Task statement: Repeat verbatim each line from the line with "Select the Представителем" to the end of the entries. Pictures do not belong in the copy.

Record extracts:
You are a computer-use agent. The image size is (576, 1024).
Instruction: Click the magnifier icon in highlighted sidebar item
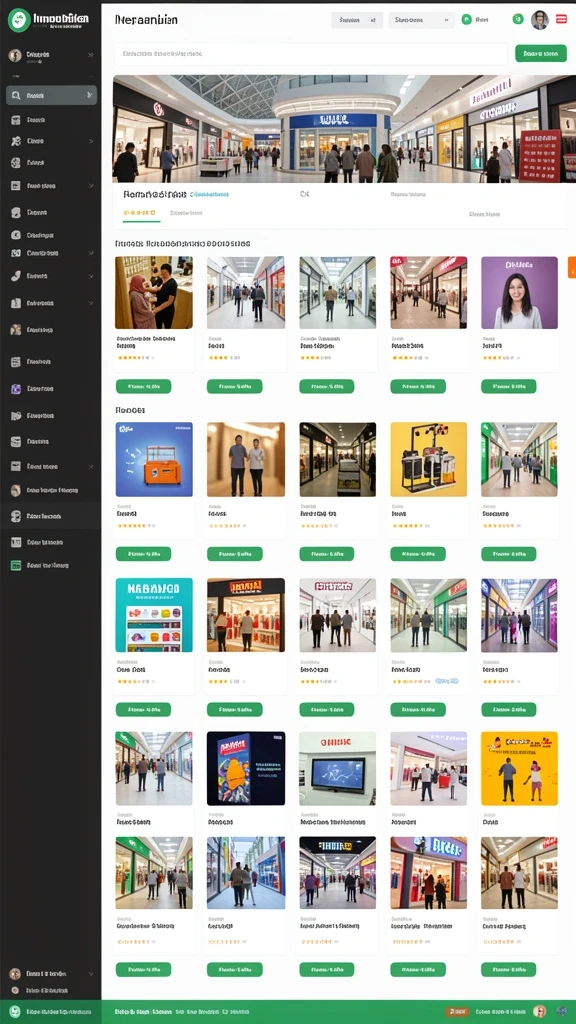tap(16, 95)
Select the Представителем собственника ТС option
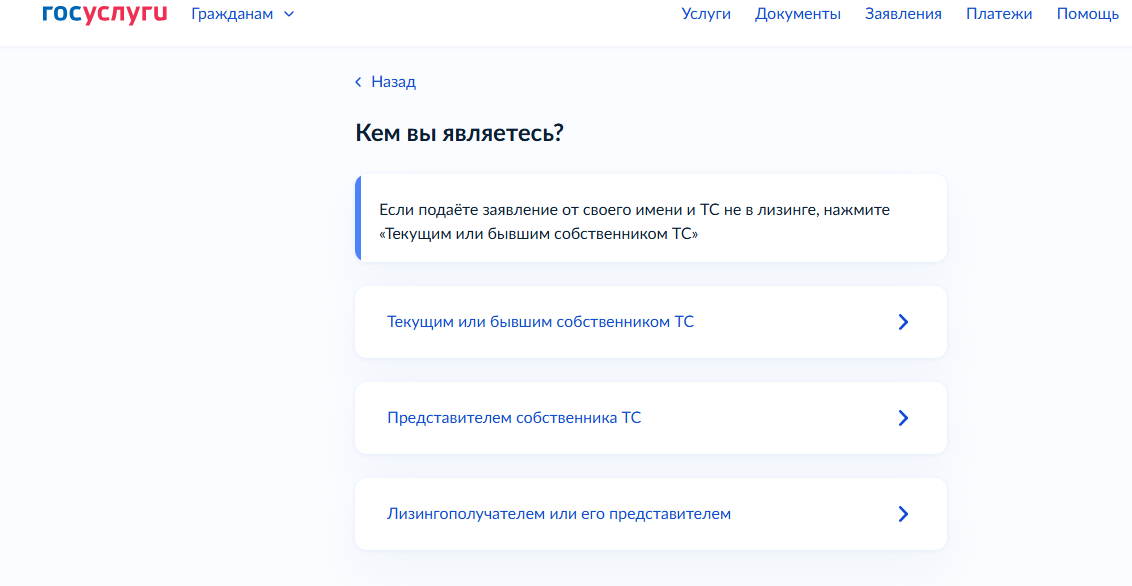Image resolution: width=1132 pixels, height=586 pixels. click(x=650, y=418)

Written answer:
Select the Представителем собственника ТС option
Image resolution: width=1132 pixels, height=586 pixels. click(x=650, y=418)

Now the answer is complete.